The fashion-clip model is a CLIP-based model developed by maintainer patrickjohncyh to produce general product representations for fashion concepts. Leveraging the pre-trained checkpoint (ViT-B/32) released by OpenAI, the model was trained on a large, high-quality novel fashion dataset to study whether domain-specific fine-tuning of CLIP-like models is sufficient to produce product representations that are zero-shot transferable to entirely new datasets and tasks.
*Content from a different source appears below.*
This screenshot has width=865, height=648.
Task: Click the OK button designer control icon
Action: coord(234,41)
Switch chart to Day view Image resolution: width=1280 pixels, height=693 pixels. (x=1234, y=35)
The model was further fine-tuned on the laion/CLIP-ViT-B-32-laion2B-s34B-b79K checkpoint, which the maintainer found worked better than the original OpenAI CLIP on fashion tasks. This updated "FashionCLIP 2.0" model achieves higher performance across several fashion-related benchmarks compared to the original OpenAI CLIP and the initial FashionCLIP model.

Model inputs and outputs

Inputs

  • Images: The fashion-clip model takes images as input to generate product representations.
  • Text: The model can also accept text prompts, which are used to guide the representation learning.

Outputs

  • Image Embeddings: The primary output of the fashion-clip model is a vector representation (embedding) of the input image, which can be used for tasks like image retrieval, zero-shot classification, and downstream fine-tuning.

Capabilities

The fashion-clip model is capable of producing general product representations that can be used for a variety of fashion-related tasks in a zero-shot manner. The model's performance has been evaluated on several benchmarks, including Fashion-MNIST, KAGL, and DEEP, where it outperforms the original OpenAI CLIP model and achieves state-of-the-art results on the updated "FashionCLIP 2.0" version.

What can I use it for?

The fashion-clip model can be used for a variety of fashion-related applications, such as:

  • Image Retrieval: The model's image embeddings can be used to perform efficient image retrieval, allowing users to find similar products based on visual similarity.
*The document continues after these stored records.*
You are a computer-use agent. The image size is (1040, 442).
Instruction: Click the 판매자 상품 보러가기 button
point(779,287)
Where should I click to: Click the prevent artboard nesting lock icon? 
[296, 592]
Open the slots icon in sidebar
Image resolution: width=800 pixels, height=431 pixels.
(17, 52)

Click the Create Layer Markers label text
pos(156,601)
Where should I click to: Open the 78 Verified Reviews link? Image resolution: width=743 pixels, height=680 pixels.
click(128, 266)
  • Zero-Shot Classification: The model can be used to classify fashion items into different categories without the need for task-specific fine-tuning, making it a powerful tool for applications that require flexible and adaptable classification capabilities.

  • Downstream Fine-tuning: The model's pre-trained representations can be used as a strong starting point for fine-tuning on more specific fashion tasks, such as product recommendation, attribute prediction, or outfit generation.

Things to try

One interesting aspect of the fashion-clip model is its ability to generate representations that are "zero-shot transferable" to new datasets and tasks. Researchers and developers could explore how well these representations generalize to fashion-related tasks beyond the benchmarks used in the initial evaluation, such as fashion trend analysis, clothing compatibility prediction, or virtual try-on applications.
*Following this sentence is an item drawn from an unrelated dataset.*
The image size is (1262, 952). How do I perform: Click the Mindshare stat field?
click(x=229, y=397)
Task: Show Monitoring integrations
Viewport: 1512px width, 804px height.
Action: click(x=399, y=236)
Additionally, the model's performance improvements when fine-tuned on the laion/CLIP-ViT-B-32-laion2B-s34B-b79K checkpoint suggest that further exploration of large-scale, domain-specific pretraining data could lead to even more capable fashion-oriented models. Experimenting with different fine-tuning strategies and data sources could yield valuable insights into the limits and potential of this approach.



This summary was produced with help from an AI and may contain inaccuracies - check out the links to read the original source documents!